What needs to be done
State how many lines of the records below contain the word "will", giving the number and nothing else.

Data
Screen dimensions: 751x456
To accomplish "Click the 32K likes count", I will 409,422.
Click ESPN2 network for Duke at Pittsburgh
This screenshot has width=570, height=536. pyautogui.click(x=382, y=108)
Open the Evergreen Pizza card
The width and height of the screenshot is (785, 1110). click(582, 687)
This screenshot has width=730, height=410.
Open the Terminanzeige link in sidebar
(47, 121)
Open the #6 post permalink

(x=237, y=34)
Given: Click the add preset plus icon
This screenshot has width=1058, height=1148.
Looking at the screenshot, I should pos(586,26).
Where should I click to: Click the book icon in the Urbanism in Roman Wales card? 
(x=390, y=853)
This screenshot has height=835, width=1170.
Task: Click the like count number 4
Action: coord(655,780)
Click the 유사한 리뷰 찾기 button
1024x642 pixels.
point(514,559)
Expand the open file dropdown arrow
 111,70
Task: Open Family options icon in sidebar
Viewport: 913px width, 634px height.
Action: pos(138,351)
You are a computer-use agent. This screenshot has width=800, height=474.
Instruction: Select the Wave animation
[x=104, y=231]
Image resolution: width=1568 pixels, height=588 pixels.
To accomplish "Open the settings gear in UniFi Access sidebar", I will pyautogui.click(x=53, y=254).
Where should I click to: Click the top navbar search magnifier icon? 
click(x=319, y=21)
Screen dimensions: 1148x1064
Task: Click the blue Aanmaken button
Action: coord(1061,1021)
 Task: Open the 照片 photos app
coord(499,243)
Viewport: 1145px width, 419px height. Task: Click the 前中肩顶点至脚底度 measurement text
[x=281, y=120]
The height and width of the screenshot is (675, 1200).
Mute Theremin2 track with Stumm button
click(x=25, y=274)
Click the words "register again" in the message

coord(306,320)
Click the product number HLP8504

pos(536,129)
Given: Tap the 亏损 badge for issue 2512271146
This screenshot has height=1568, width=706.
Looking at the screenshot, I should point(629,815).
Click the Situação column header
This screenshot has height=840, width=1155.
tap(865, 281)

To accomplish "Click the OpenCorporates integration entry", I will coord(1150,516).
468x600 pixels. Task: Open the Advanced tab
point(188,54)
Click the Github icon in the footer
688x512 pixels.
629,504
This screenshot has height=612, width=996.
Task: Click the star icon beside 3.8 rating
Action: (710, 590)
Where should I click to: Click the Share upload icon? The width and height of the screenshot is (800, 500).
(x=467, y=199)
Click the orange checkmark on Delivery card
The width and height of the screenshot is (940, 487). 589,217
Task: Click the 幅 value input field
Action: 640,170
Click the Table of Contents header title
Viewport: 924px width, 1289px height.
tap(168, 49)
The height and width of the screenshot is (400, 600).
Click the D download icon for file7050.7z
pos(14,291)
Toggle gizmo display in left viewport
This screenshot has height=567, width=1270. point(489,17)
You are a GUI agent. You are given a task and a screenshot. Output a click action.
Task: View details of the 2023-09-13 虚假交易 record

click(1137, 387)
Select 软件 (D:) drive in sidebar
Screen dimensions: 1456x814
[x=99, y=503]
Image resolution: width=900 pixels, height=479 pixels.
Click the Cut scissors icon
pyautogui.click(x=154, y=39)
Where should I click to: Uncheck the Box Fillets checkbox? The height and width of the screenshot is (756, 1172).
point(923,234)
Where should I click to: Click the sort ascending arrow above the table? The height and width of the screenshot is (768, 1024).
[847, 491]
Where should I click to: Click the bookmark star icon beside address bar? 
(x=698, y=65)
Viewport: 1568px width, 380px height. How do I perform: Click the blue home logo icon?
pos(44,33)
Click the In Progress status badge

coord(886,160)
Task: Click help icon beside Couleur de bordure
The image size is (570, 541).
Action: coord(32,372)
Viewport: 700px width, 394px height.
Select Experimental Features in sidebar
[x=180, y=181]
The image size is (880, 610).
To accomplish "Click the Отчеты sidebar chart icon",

Output below
3